We thank those who worked so hard – especially Sen. Rollie Heath, whose leadership, passion and energy made believers out of so many. Thanks also to the Colorado Center on Law and Policy and Great Education Colorado, whose grass-roots campaign turned thousands of Coloradans into activists.
As with any election, there are lessons to be learned – not all of which are clear at this early date. Here are some of our thoughts. We'd love to hear yours as well.
1. Multiple factors helped defeat 103. Some, like the poor economy, are transient – unique to this moment in history. The results of so many local measures on the same ballot show voters were in the mood to say "no" to a wide range of issues, and it would be wrong to interpret the vote as an enduring anti-tax mandate. In a different economy, the results may have been much better.
2. Colorado is the only state that requires voter approval to increase taxes, placing great responsibility on Colorado voters. We have yet to find a way, at least at the state level, to have the conversations we need around these issues. Voters have increased certain targeted taxes (like the tobacco tax in 2004) and allowed the state to keep "excess" revenues (as with Referendum C in 2005). But since TABOR passed almost 20 years ago, we have never increased a general purpose tax statewide.

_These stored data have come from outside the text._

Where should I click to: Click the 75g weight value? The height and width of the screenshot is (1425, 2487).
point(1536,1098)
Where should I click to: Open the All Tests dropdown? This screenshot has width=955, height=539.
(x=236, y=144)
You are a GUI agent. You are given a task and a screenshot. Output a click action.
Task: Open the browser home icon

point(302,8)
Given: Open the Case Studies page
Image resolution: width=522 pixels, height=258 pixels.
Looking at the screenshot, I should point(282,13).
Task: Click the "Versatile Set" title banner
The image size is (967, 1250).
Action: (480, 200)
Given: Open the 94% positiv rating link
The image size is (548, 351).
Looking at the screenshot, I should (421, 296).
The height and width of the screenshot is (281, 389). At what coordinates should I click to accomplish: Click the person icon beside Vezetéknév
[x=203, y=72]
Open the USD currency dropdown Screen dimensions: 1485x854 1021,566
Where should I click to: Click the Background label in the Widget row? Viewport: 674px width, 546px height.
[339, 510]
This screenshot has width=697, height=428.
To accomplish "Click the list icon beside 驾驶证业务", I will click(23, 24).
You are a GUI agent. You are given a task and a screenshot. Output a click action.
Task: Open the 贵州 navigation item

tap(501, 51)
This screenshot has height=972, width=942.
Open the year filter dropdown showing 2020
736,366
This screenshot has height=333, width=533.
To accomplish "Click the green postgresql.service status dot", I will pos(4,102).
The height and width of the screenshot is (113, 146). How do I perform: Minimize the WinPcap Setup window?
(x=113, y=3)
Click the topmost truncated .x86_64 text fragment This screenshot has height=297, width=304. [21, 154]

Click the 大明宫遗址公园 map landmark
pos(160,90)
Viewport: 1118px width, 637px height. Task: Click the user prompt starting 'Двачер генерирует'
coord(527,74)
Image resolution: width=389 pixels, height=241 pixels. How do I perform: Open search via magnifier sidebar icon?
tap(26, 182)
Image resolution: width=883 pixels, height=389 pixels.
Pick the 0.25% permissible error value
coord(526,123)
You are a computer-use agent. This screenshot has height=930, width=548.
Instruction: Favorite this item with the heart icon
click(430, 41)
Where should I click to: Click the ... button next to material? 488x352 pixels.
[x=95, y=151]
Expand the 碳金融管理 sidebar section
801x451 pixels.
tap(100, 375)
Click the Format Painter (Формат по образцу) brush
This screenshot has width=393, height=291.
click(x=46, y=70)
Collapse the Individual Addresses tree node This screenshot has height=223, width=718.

3. When we have succeeded on statewide fiscal issues (as with passing Referendum C in 2005 or defeating the "Bad Three" in 2010), it has been with broad, bipartisan and geographically diverse coalitions. We are more likely to succeed when we can remove partisanship (and regionalism) from the conversation.
A single election is a snapshot in time and never the last word. That's good, because a recent report from the nonpartisan Center for Colorado's Economic Future affirms once again that Colorado faces a structural imbalance between revenues and expenditures that, left unchecked, will squeeze out funding for everything but schools, prisons and Medicaid in just 13 years.
Either we completely sever state funding for entire public systems – like colleges and universities, courts and child protective services – or we find a way to increase state revenues. That's the choice, and the longer we wait, the more difficult it will be.
The Bell's been at this awhile, and we've had successes along the way. But we all have a great deal left to do.
Perhaps the most important lesson from the election is that there is no real shortcut to a solution. For increased revenues to be a part of the solution, they have to pass muster with the voters. And we can't just wait for the next proposal to come along to mount a campaign. We have to work together as Coloradans who share a common responsibility for ensuring our state remains a great place to live, work and raise a family. We have to build momentum and create the conditions that will make it more likely a tax increase will pass.
Finding effective and enduring methods for accomplishing that is our top priority at the Bell. If we are to protect and expand opportunity in Colorado, which is our core mission, we need an adequately funded public-sector partner. And to have that, we need to convince Colorado voters it is worth investing once again in the public sector.
Right now, that seems to be a tall order. But the alternative is unacceptable to us. And so we keep working. And we hope you will, too.
Those are our thoughts. We would love to hear from you.